Group of concerned parents

The Harlem Nine were a group of concerned parents, including Mae Mallory, who withdrew their children from schools in Harlem in May 1958 in order to protest unequal standards of education in New York City.

After the decision released by the Supreme Court in Brown v. Board of Education Black communities in northern states began to advocate for integration rather than the de facto segregation within school districts. In New York City, the Harlem mothers that were eventually known as "The Harlem Nine" founded the Parents' Committee for Better Education, alongside attorney Paul Zuber. Mae Mallory filed a suit alongside eight other mothers, aided by Paul Zuber, charging the New York City Board of Education using zoning policies that kept Black children in inferior, segregated schools. The name for the group arose in the newspapers as a comparison to the Little Rock Nine. The group began by sending a letter to then mayor of New York City, Robert F. Wagner Jr. and publicly protesting in front of City Hall on September 19, 1957. During this protest, Ella Baker and fifteen parents negotiated with Mayor Wagner and school board members. The negotiations were unsuccessful.
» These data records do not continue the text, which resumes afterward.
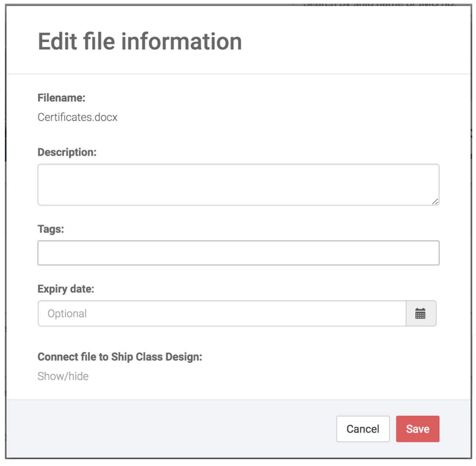Click the Edit file information title
Screen dimensions: 476x466
[140, 42]
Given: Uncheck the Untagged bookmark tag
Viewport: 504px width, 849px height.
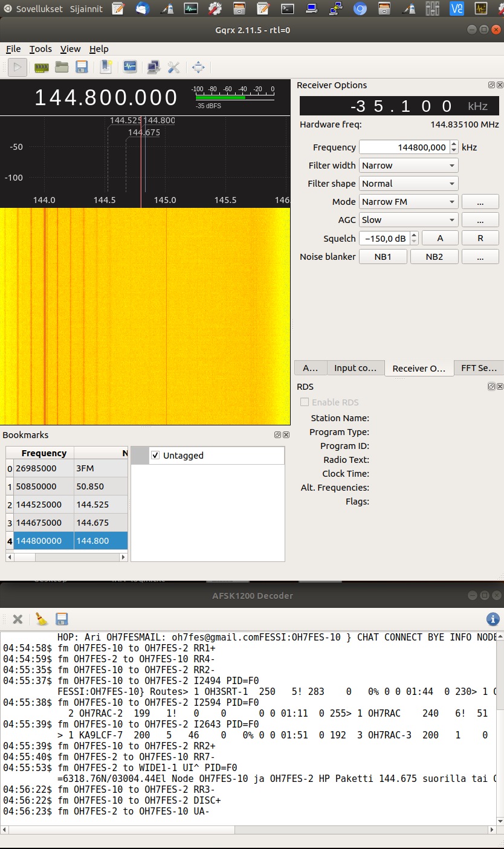Looking at the screenshot, I should 155,456.
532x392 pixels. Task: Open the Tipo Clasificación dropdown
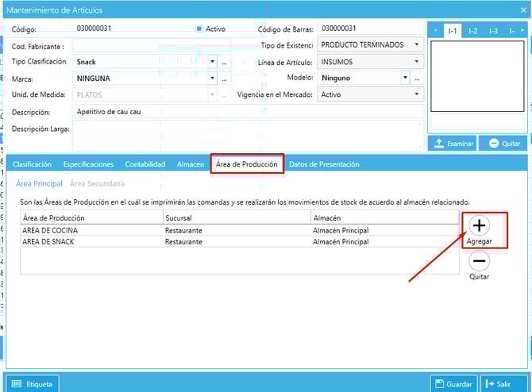point(212,61)
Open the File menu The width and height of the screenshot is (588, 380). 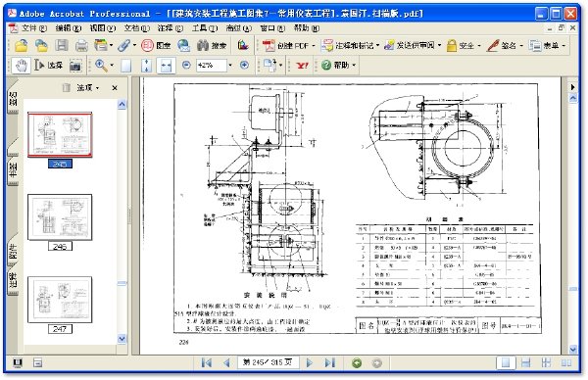(x=28, y=28)
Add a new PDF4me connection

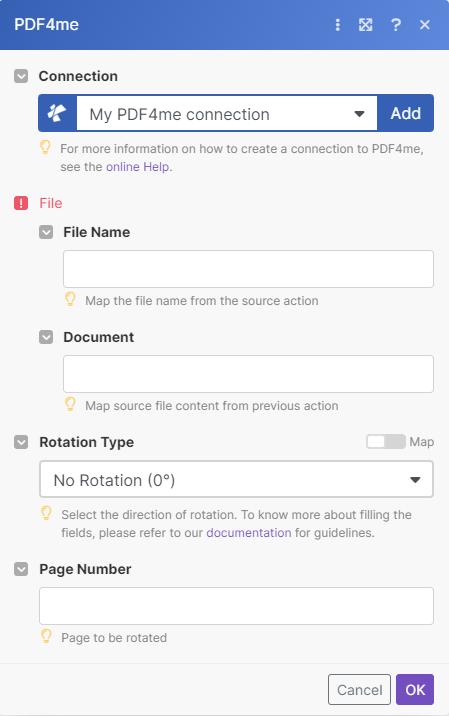pyautogui.click(x=406, y=113)
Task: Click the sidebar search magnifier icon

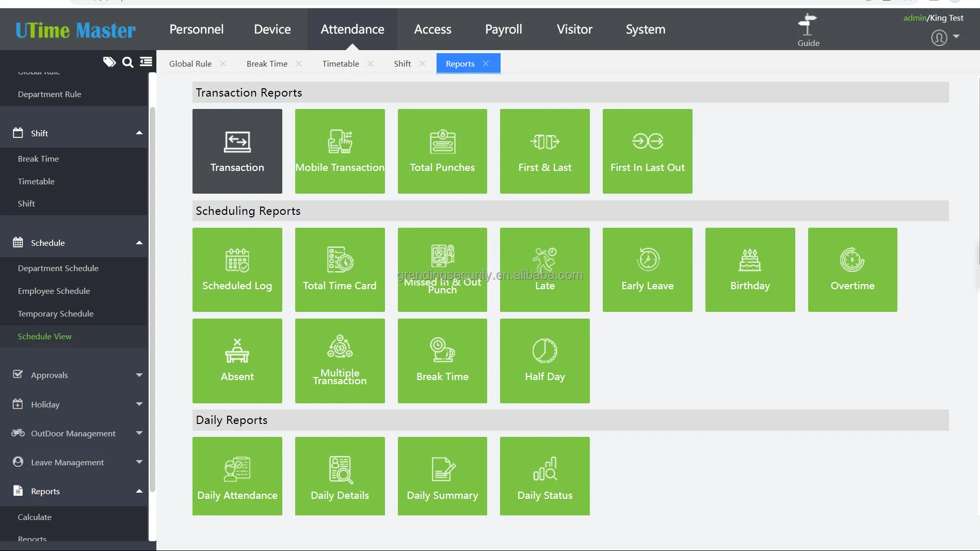Action: click(127, 62)
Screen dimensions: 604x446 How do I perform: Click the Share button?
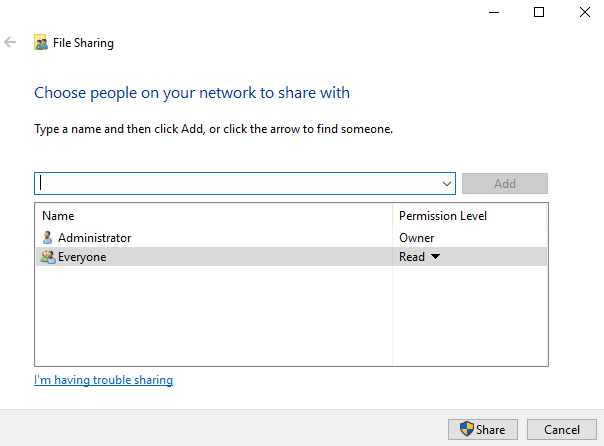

After the school board failed to make material changes according to the parents, the parents then withdrew their children from school beginning in September 1958. In December 1958, four of the mothers were summoned before Judge Nathaniel Kaplan, and two others were summoned before Judge Justine Polier. While the four mothers were ordered to return their children to school by Judge Kaplan, the two parents who appeared before Judge Polier won their case. Judge Polier found that the New York City Board of Education was offering a poorer quality of education to Black children than white children and that de facto segregation was being practiced by the Board of Education. This set a precedent of district facilitated school transfers in New York City.